As well as any other software process, the development in bioinformatics need to follow some basic rules to achieve minimum levels of quality. There are many definitions of quality even when restricted to software development. Quality Assurance is the process of auditing programs and procedures in order to ensure not only quality results but also consistent development techniques, decent code writing and good use of standards. Having good results is clearly not enough.
Quality control in academical environment is fundamental because students come and go but their programs and scripts endure for decades in production environment. When there is no quality control and developers have the freedom to create not only the algorithm they like but to code on their own style, using their own version control software, obscure hand made libraries when there were clear standards and so on. When there is no quality assurance process, those developers rarely write any documentation at all, not even comments in the code and when they left there isn't a single person that can fix a simple problem without digging all over the code base. In academia, the flow of developers is so fast (most students have 6 months contracts) that this scenario tends to chaos in less than a few years and it's required several experienced software engineers to actually make the whole thing work.
In the past there was a class of hackers called Heroes that not only had to do everything, from hardware to software to selling the product but had also to solve every problem that no one else could solve. Although this class still exists, most of them were converted to the quality side of the force, the Paladins. For hackers, it's not enough to solve a problem, you need to solve elegantly and fast enough and today dirty hacks are not considered elegant at all. A Paladin is a hacker that solve the problem the most elegant and efficient way possible, testing and documenting every step.
One good definition of bad quality in software development is a state that you need a Hero to run and maintain the code. Following the same line, the definition of complete chaos is when you need Paladins. The bioinformatics community need as many Paladins as the world can offer, strong leaders to enforce quality, define policies and a do a huge amount of hard work.
For all problems described so far there are some broad guidelines to be considered as a start:
There are some very well known development techniques like RUP and XP and each have its strengths and weaknesses but the basic principles are the same:
o -+---> Plan ---> Sketch/Tests --. ^- Test&Deploy <- Development -'
Documentation is as fundamental as testing in software quality and must be done in every step of every cycle. Outdated documentation is not as bad as not having any documentation at all.

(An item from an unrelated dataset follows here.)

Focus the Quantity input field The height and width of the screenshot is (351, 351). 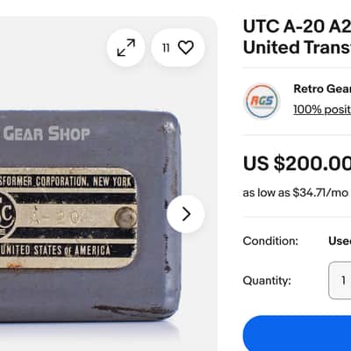point(340,280)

First, if you maintain your documentation with version control (Wiki-like) you'll only show the user the latest documents but still keep everything as history. Second, bugs tend to reappear, especially on environments where refactoring is frequent and keeping old documentation might shed a light on how to solve it again under the new structure. Last, keeping history is good to evaluate the developer's performance and analyse how to improve it in the future.
Documentation is not only paper or text editors. Documentation is everything written and structurally stored such as wiki-like pages, bug-tracking systems, emails, meeting minutes, etc. Everything should be accessible from the same place, better if organized in a tree or tag-cloud structure with a good full-text search.
Once the program is stable and running, serious optimizations can be done. Though, if you have designed it wisely in the beginning, predicting obvious bottlenecks, it should be a fairly trivial task to isolate most problems. But even the best programmers can make mistakes in early stages so refactoring is not optional, it's a compulsory step of maintenance.
Also, it's generally accepted that test cases should be written before the real code. This practice is fundamental to understand what the user expects from the program and therefore helps you not only optimize in the right way but also build your software shaped to what is needed instead of what you think it's needed.
The extra value test cases brings is the consistency on asserting your software is correct. If, for every modification you run all tests you'll always know which side effects the change had before users start picking it up by eye or the program blows and scraps your entire system. There is nothing worse than rolling back changes or fixing weird bugs you don't know where they came from in the middle of the night, therefore there is nothing better than a recursive and extensive test case suite to bring you peace of mind when deploying new releases of your software.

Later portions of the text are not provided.